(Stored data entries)
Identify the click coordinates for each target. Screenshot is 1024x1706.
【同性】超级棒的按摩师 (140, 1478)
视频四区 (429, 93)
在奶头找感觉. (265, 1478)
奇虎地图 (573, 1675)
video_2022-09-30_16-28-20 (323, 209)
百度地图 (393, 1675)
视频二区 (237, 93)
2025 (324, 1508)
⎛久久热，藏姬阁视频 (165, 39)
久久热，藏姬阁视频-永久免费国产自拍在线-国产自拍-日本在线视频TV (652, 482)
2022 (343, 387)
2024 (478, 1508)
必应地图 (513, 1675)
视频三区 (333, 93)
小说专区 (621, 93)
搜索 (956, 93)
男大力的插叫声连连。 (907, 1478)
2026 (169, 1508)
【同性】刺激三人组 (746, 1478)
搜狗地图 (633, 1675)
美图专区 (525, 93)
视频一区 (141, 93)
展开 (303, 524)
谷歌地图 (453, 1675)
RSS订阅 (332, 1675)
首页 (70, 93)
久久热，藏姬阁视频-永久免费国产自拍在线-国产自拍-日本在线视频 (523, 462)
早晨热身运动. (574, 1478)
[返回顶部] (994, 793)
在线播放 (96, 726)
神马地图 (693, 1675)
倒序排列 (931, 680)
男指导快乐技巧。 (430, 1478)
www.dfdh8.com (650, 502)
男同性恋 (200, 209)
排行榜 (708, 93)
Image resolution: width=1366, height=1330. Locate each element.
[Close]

* * *

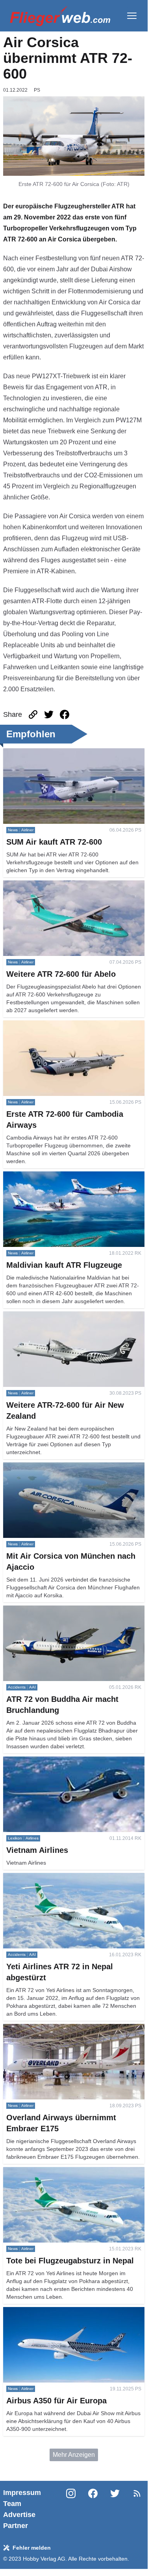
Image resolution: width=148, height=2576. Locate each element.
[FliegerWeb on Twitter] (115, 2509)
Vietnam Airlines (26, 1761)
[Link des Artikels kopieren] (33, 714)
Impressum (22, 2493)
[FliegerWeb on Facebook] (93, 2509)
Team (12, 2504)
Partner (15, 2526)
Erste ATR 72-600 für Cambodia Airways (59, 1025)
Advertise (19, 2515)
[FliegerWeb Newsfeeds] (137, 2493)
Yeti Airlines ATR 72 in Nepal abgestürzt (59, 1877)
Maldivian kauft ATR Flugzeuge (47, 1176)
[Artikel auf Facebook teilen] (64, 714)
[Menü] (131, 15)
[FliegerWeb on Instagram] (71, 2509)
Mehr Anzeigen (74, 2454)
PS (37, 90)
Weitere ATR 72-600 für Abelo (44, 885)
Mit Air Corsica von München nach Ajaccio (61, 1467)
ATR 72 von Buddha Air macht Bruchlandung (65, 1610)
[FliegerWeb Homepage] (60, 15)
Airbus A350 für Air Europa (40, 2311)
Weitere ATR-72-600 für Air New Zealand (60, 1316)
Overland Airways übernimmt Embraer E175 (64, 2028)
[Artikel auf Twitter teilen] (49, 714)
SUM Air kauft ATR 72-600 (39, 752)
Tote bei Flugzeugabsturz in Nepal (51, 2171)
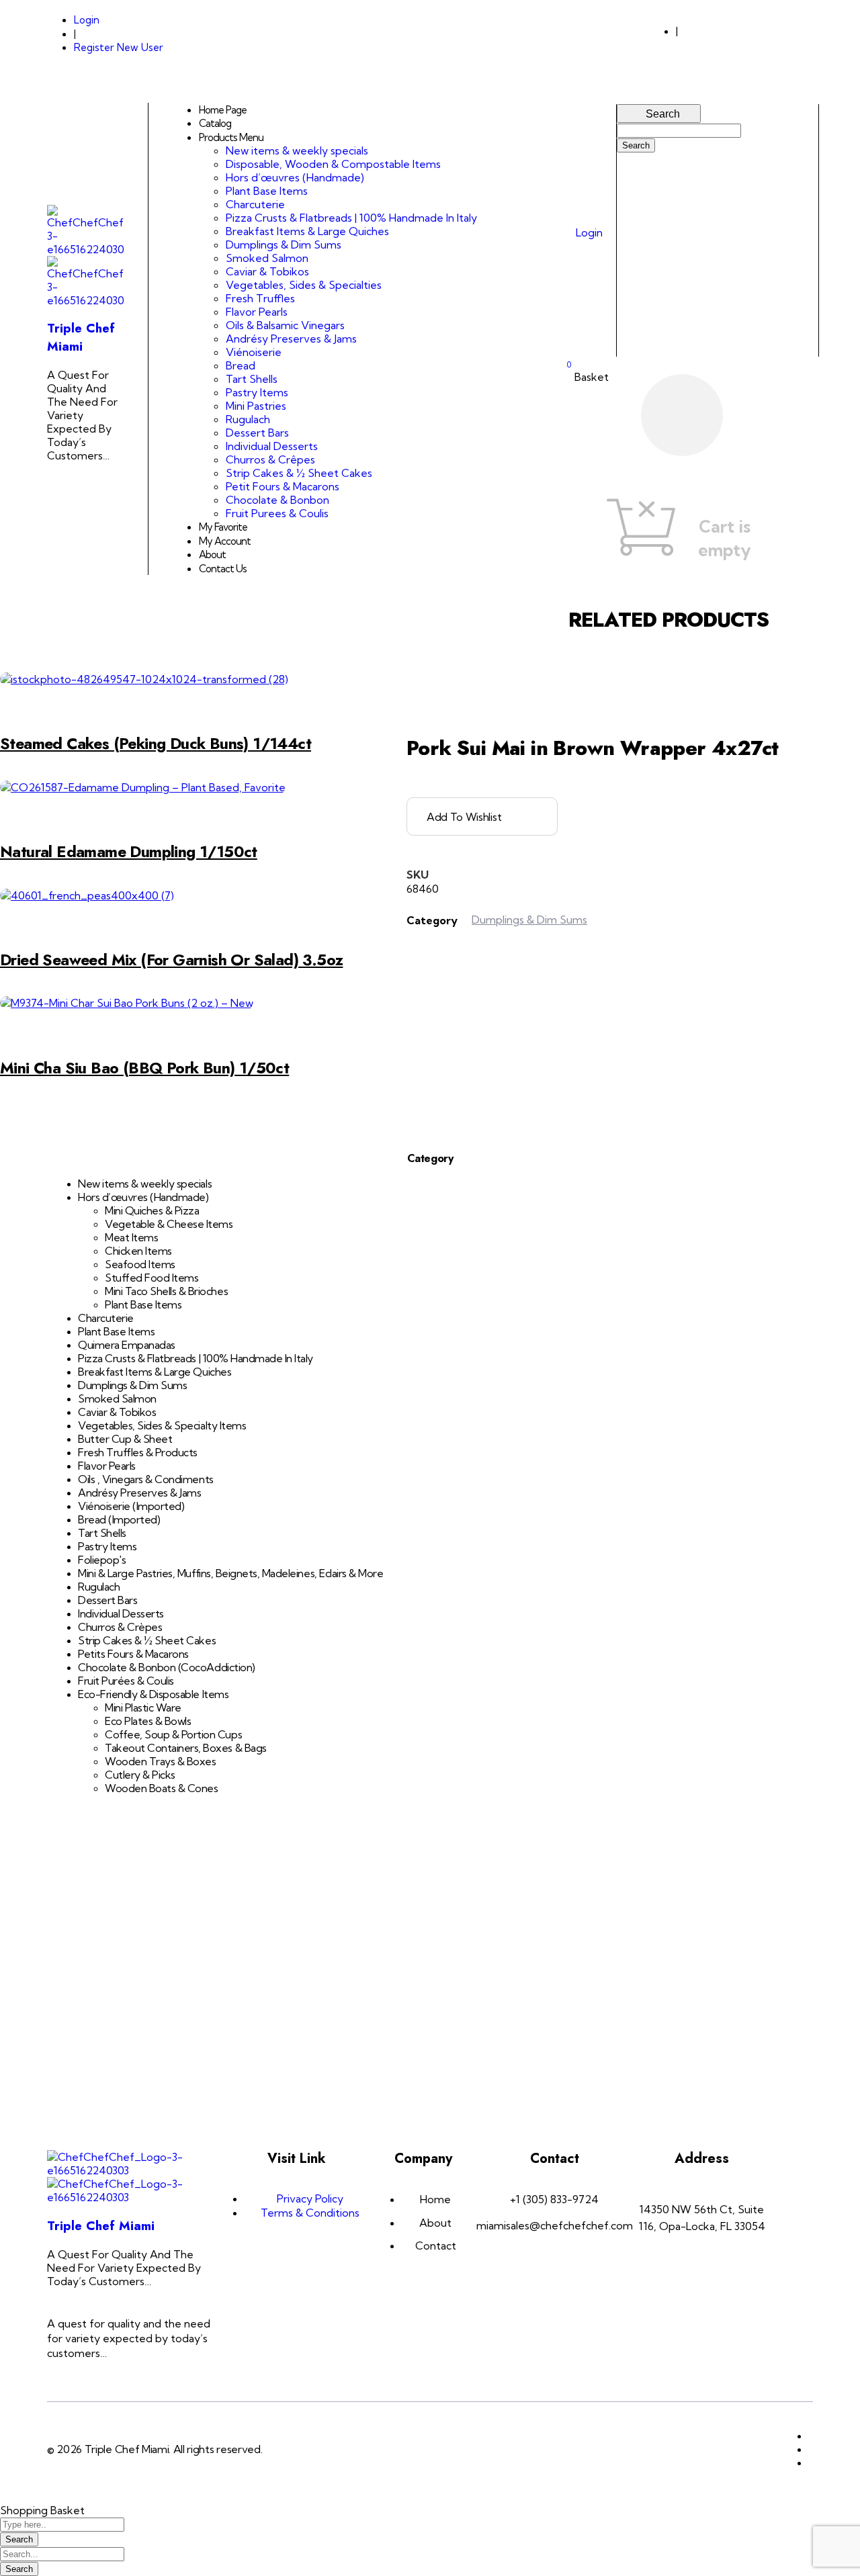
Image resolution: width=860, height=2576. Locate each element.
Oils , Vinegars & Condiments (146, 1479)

• _WORK TO BE COMPLETED_
The lines to copy are those above that contain the string "国产自拍".

• _EXERCISE ANSWER_
久久热，藏姬阁视频-永久免费国产自拍在线-国产自拍-日本在线视频TV (652, 482)
久久热，藏姬阁视频-永久免费国产自拍在线-国产自拍-日本在线视频 (523, 462)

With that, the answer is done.